Exercise aim
Please continue the RRT path-planning text from the point where it ends.

Excerpted text
■ ■ ■
The methods follows start and end. RRT will be explicitly considered from the start.

Then, build up a representation of the workspace. While the PRM build up a graph, RRT will build a tree. That is a type of graph where each node only has one parent. In a single query planner, only concered about getting from start to goal.

The lack of lateral connections between seemingly neighboring nodes is less of a concern as see below.

RRT will randomly generate a node, then find its closest neighbor.

If the nodes whithin a certain distance, delta of the neighbor, then it can be connected directly if the local planner determine the edge to be collision-free.

If a newly generated node is a far distance away from all other nodes, then the chance of the edge between the node and its nearest neighbor being collision-free is unlikely. In such a case, instead of connecting to the node, RRT will create a new node in the same direction but a distance delta away. Then it will check for collision and if it's in the clear, the node is added to the tree.

This method is slightly biasing. Therefore, one variation of the RRT method is onee that grows two trees. Onee from thee start and one from the goal. It tries to build an edge between the most recently added node and other tree.

Algorithm pseudocode for the RRT learning phase:

Initialize two empty trees.
Add start node to tree #1.
Add goal node to tree #2.
For n iterations, or until an edge connects trees #1 & #2:

    Generate a random configuration (alternating trees).
    If the configuration is collision free: 
        Find the closest neighbour on the tree to the configuration 
        If the configuration is less than a distance $$\delta$$ away from the neighbour:
            Try to connect the two with a local planner.
    Else:
        Replace the randomly generated configuration 
            with a new configuration that falls along the same path, 
            but a distance $$\delta$$ from the neighbour.
        Try to connect the two with a local planner. 

    If node is added successfully: 
        Try to connect the new node to the closest neighbour.

Setting Parameters

Sampling method (ie. how a random configuration is generated). As discussed in the video, you can sample uniformly - which would favour wide unexplored spaces, or you can sample with a bias - which would cause the search to advance greedily in the direction of the goal. Greediness can be beneficial in simple planning problems, however in some environments it can cause the robot to get stuck in a local minima. It is common to utilize a uniform sampling method with a small hint of bias.
Tuned $\delta$. As RRT starts to generate random configurations, a large proportion of these configurations will lie further than a distance $\delta$ from the closest configuration in the graph. In such a situation, a randomly generated node will dictate the direction of growth, while $\delta$ is the growth rate.
Choosing a small $\delta$ will result in a large density of nodes and small growth rate. On the other hand, choosing a large $\delta$ may result in lost detail, as well as an increasing number of nodes being unable to connect to the graph due to the greater chance of collisions with obstacles. $\delta$ must be chosen carefully, with knowledge of the environment and requirements of the solution.

Single-Query Planner

Since the RRT method explores the graph starting with the start and goal nodes, the resultant graph cannot be applied to solve additional queries. RRT is a single-query planner.

RRT is, however, much quicker than PRM at solving a path planning problem. This is so because it takes into account the start and end nodes, and limits growth to the area surrounding the existing graph instead of reaching out into all distant corners, the way PRM does. RRT is more efficient than PRM at solving large path planning problems in dynamic environments.
■ ■ ■
Stored data
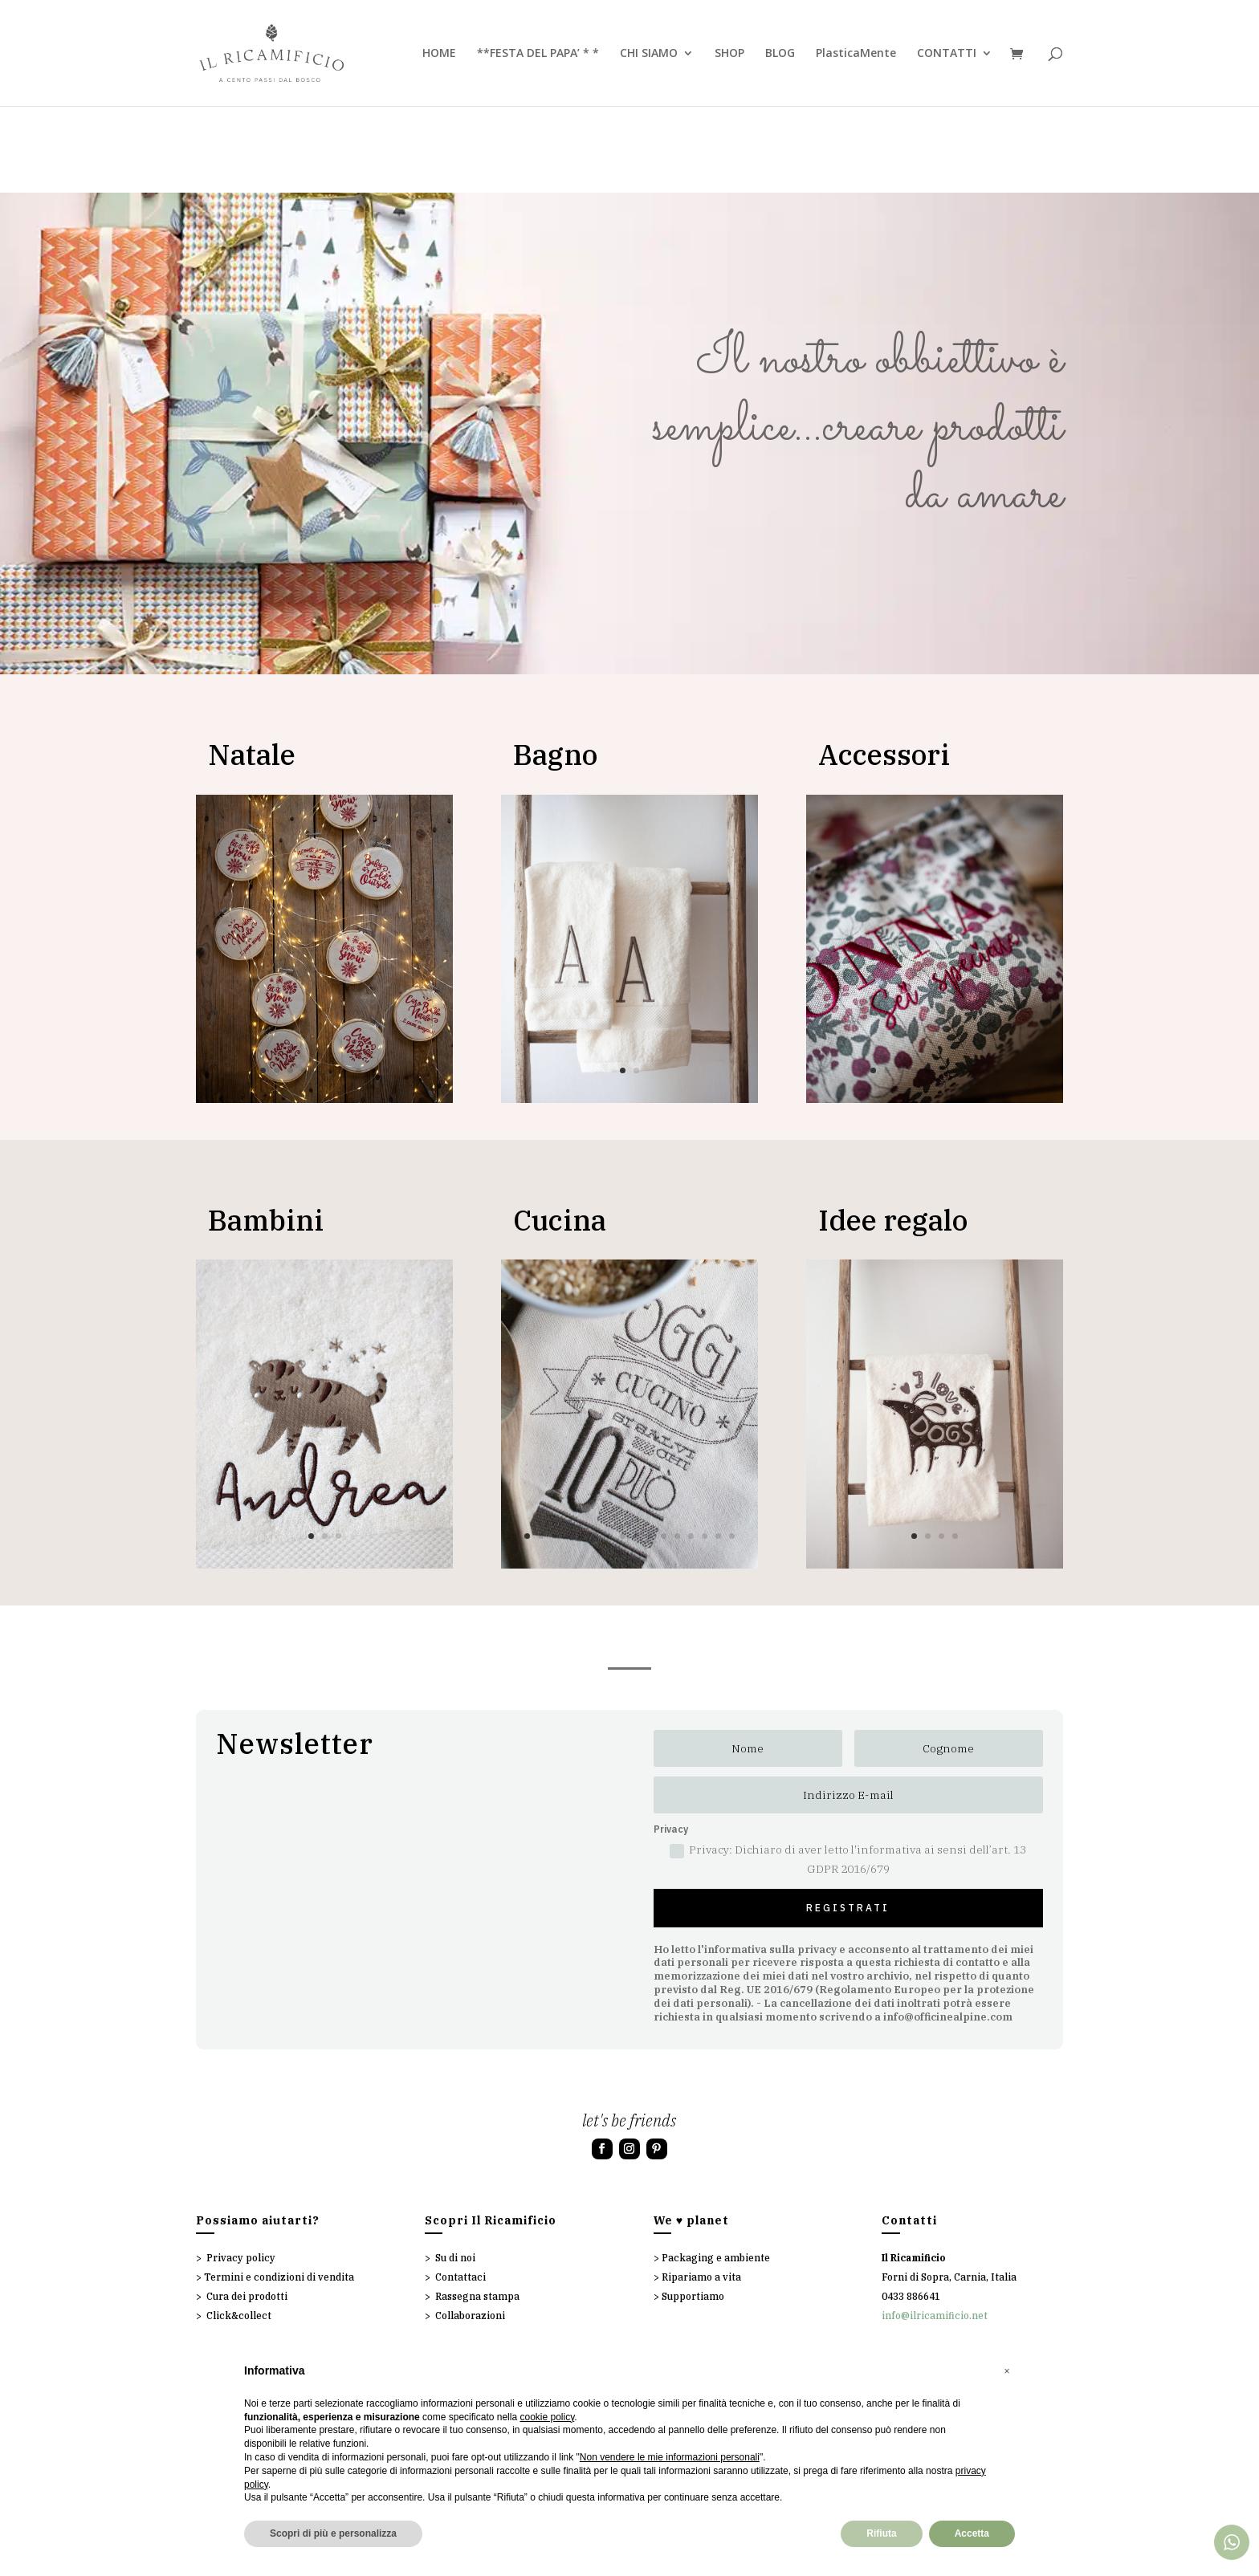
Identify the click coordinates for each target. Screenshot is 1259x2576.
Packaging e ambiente (716, 2258)
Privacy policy (240, 2258)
■ ■ ■
Response to the task
RRT is able to solve problems with 7 dimensions in a matter of milliseconds, and may take several minutes to solve problems with over 20 dimensions. In comparison, such problems would be impossible to solve with the combinatorial path planning method.

RRT & Non-holonomic Systems

RRT method supports planning for non-holonomic systems, while the PRM method does not. This is so because the RRT method can take into consideration the additional constraints (such as a car’s turning radius at a particular speed) when adding nodes to a graph, the same way it already takes into consideration how far away a new node is from an existing tree.

Path Smoothing

Instead of using path directly, some post-processing can be applied to smooth out the paths and improve the result. Connecting two non-neighboring nodes together. If it is able to find pair of nodes whose edges is collision free, then the original path between the two nodes is replaced with the shortcut eedge

Algorithm: Method for smoothing the path by shortcutting

For n iterations:
    Select two nodes from the graph
    If the edge between the two nodes is shorter than the existing path between the nodes:
        Use local planner to see if edge is collision-free. 
            If collision-free:
                Replace existing path with edge between the two nodes.

Keep in mind that the path’s distance is not the only thing that can be optimized by the Path Shortcutter algorithm - it could optimize for path smoothness, expected energy use by the robot, safety, or any other measurable factor.

After the Path Shortcutting algorithm is applied, the result is a more optimized path. It may still not be the optimal path, but it should have at the very least moved towards a local minimum. There exist more complex, informed algorithms that can improve the performance of the Path Shortcutter. These are able to use information about the workspace to better guide the algorithm to a more optimal solution.

For large multi-dimensional problems, it is not uncommon for the time taken to optimize a path to exceed the time taken to search for a feasible solution in the first place.

Probabilistic Path Planning

While the first two approaches looked at the path planning problem generically - with no understanding of who or what may be executing the actions - probabilistic path planning takes into account the uncertainty of the robot’s motion. It's used in reinforcement learning as well such as reward.

Probabilistic path planning using Markov decision processes.

Markov Decision Process

Recycling Robot Example

Let's say we have a recycling robot, as an example. The robot’s goal is to drive around its environment and pick up as many cans as possible. It has a set of states that it could be in, and a set of actions that it could take. The robot receives a reward for picking up cans; however, it can also receive a negative reward (a penalty) if it runs out of battery and get stranded.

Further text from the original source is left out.